Momentum space to configuration space

Question:
In quantum theory, the wave function can be convertible either in momentum space or configuration space. We have a wave function in momentum space: $\phi(p) = N/(p+\alpha^2)$. Find the equivalent wave function in configuration space.

Answer:
We can use the Fourier transformation to obtain the wave function in configuration space.
\begin{eqnarray*}
\Phi(x) &=& \frac{1}{\sqrt{2\pi\hbar}}\int^{\infty}_{-\infty}dp \frac{N}{p^2+\alpha^2}e^{ipx/\hbar}  \\
&=&  \frac{N}{\sqrt{2\pi\hbar}}\left(\int^{0}_{-\infty} \frac{e^{ipx/\hbar}}{p^2+\alpha^2}dp+\int^{\infty}_{0} \frac{e^{ipx/\hbar}}{p^2+\alpha^2}dp\right)  \\
&=&  \frac{N}{\sqrt{2\pi\hbar}}\left(\int^{\infty}_{0} \frac{e^{-ipx/\hbar}}{p^2+\alpha^2}dp+\int^{\infty}_{0} \frac{e^{ipx/\hbar}}{p^2+\alpha^2}dp\right)  \\
&=&  \frac{N}{\sqrt{2\pi\hbar}}\int^{\infty}_{0} \frac{e^{ipx/\hbar}+e^{-ipx/\hbar}}{p^2+\alpha^2}dp
\end{eqnarray*}
Use the following formula.
\[ \cos\theta = \frac{e^{i\theta}+e^{-i\theta}}{2} \]
We can rewrite it as
\[ \Phi(x) = 2\frac{N}{\sqrt{2\pi\hbar}}\int^{\infty}_{0} \frac{\cos(px/\hbar)}{p^2+\alpha^2}dp \]

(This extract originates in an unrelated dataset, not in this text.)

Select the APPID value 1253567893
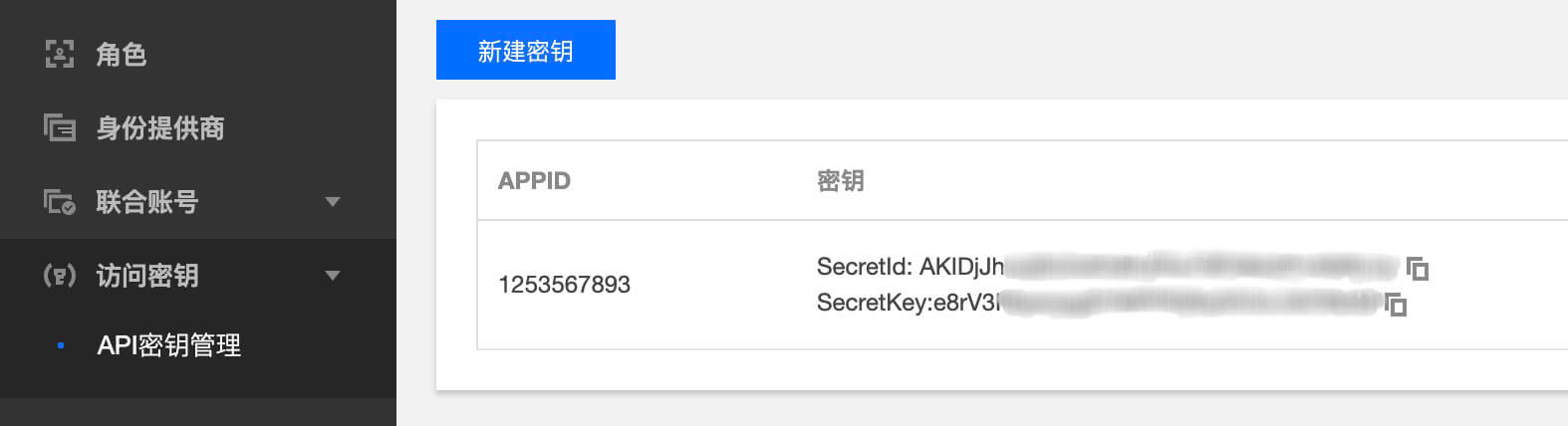point(565,285)
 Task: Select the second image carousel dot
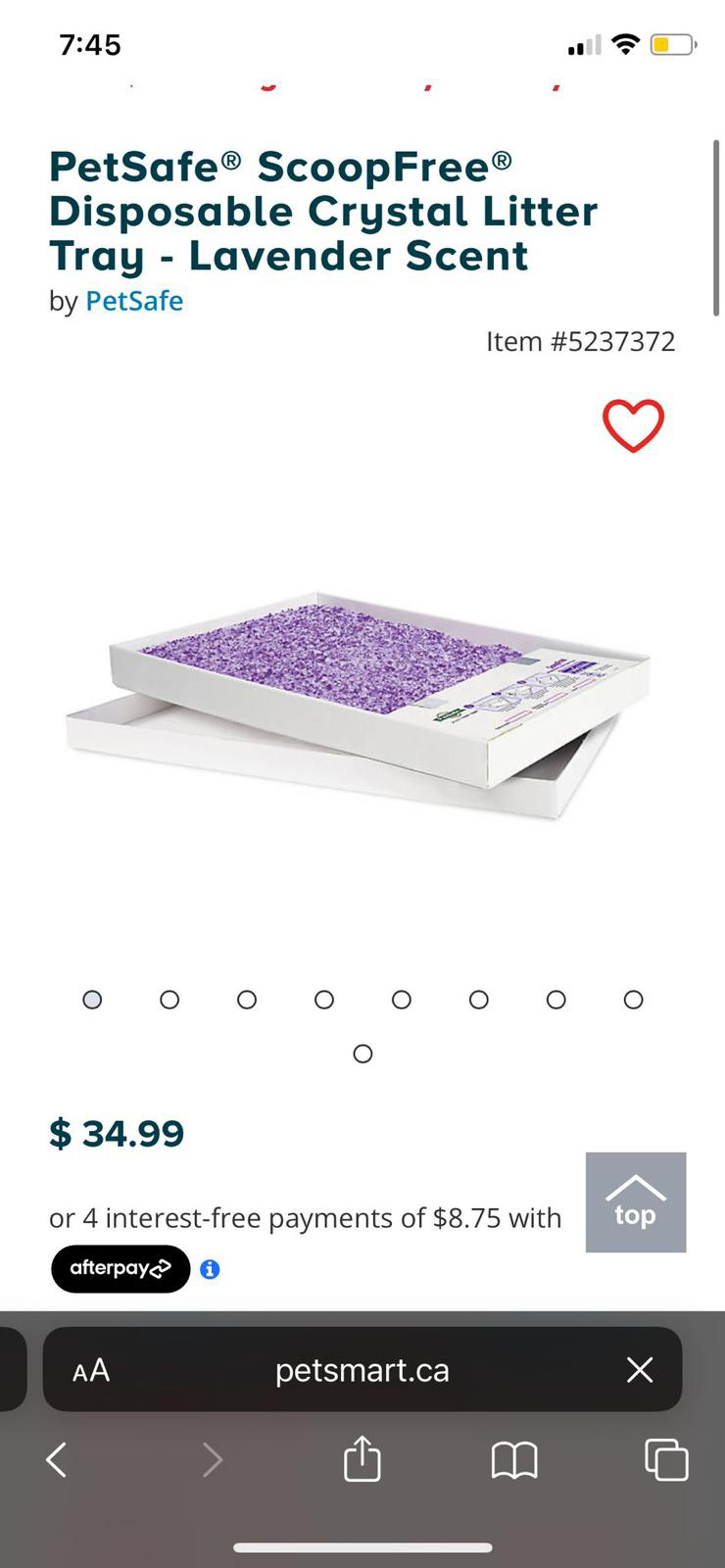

Replace the momentum with the wavenumber; namely, $p=k\hbar$.
\begin{eqnarray*}
\Phi(x) &=& \frac{2}{\hbar}\frac{N}{\sqrt{2\pi\hbar}}\int^{\infty}_{0} \frac{\cos kx}{k^2+\alpha^2/\hbar^2}dk    \\
   &=& \sqrt{\frac{2N^2}{\pi \hbar^3}}\int^{\infty}_{0} \frac{\cos kx}{k^2+\alpha^2/\hbar^2}dk
\end{eqnarray*}
Let us put $\sqrt{\frac{2N^2}{\pi \hbar^3}}$ as $A$. Now, integrate the above in the complex plane. Consider the path of half circle in the upper half plane. The integral becomes
\[ I = A\oint \frac{e^{ikx}}{k^2+\alpha^2/\hbar^2}dk
     = A\left( \int^r_{-r} \frac{e^{ikx}}{k^2+\alpha^2/\hbar^2}dk + \int_{C_r}\frac{e^{izx}}{z^2+\alpha^2/\hbar^2}dz \right) \]
where $z$ is the complex variable of $k$.
The second term will become zero because $1/(z^2+\alpha^2/\hbar^2) = 0$ as $|z|\rightarrow \infty$. Due to Jordan's lemma, when $r \rightarrow \infty$, the integral becomes zero. Namely, only the first term survives.
\[ I = A \int^{\infty}_{-\infty} \frac{e^{ikx}}{k^2+\alpha^2/\hbar^2}dk \]
The pole inside the contour is $i\frac{\alpha}{\hbar}$. Using the residue theorem, we obtain
\[ \mathrm{Res} [f, i\alpha/\hbar] = \lim_{z\rightarrow i\frac{\alpha}{\hbar}}\frac{e^{izx}}{z+i\frac{\alpha}{\hbar}} =  \frac{e^{-\frac{\alpha}{\hbar}x}}{2i\frac{\alpha}{\hbar}}\]
Thus
\[ I = A \left(2\pi i \frac{e^{-\frac{\alpha}{\hbar}x}}{2i\frac{\alpha}{\hbar}}\right) = A \frac{\pi e^{-(\alpha/\hbar) x}}{\alpha/\hbar} \]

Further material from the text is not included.